This is my CD from 2020. The title track is available, with the lyrics, on YouTube. You can view it here.
There are another eight of my songs from various dates on the album, and one cover version of a favourite folk standard.
All the original lyrics are available on the lyric library pages. For more information, or to buy a copy of the CD contact me.
This is not a protest song but an ode to insects. A person weighs about a million times more than an insect. But they make it up in weight of numbers: their global biomass is Seventeen times that of humans.
What do the insects do for us? That huge mass of insects is essential food for other creatures: birds, reptiles, mammals all up the food chain, they pollinate our food, flowers, trees. And lots more. Having helped create life out of the earth, then insects clear up the dead things, returning them to the earth, enriching the soil. Insects literally make the world go round.
We are losing them. Two and a half percent a year doesn't sound much, but we have already lost 25% in thirty years. At this rate, all gone in a century, and us too. We know why. Stripping out their habitats, killing their food plants, land use and agricultural change, pollution and of course, pesticides.
A song won't fix this. Nor charity concerts and donating sites.

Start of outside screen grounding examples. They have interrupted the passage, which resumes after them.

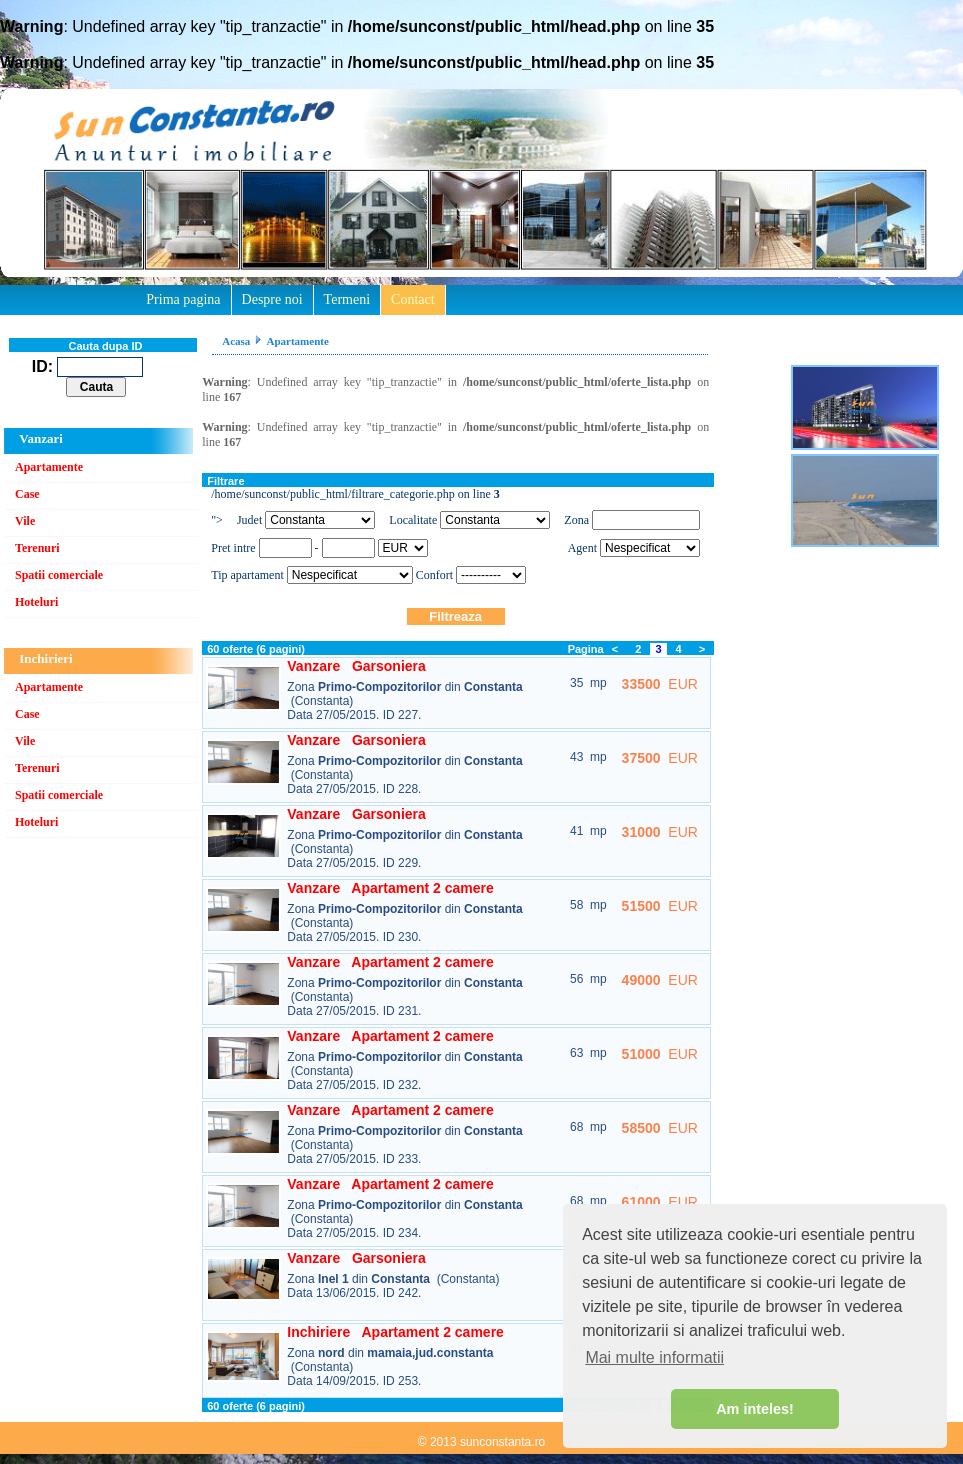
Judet (249, 520)
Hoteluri (36, 602)
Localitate (413, 520)
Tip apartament (247, 575)
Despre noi (272, 299)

But we will have to do something.
Other songs on the CD are:
My song is for you: A light-hearted song on a traditional theme linking birdsong and courtship.
Playing the fool: A bluesy guitar instrumental that I have played for many years - now with lyrics.
Billy Boy: Another traditional style song, the first I wrote since making the cittern.
The Battle of the Somme / The Primrose Polka: A pair of tunes played on the guitar in an open G tuning.
Something we know: An original song written for those occasions when all people want is to sing along to something they know.
Moving On: A reprise of this 2009 song giving an account of my life and times.
Existence and all that: A contemporary performance poem on just about everything.
Where ravens feed: Graeme Miles's much loved, restful song, accompanied on the cittern.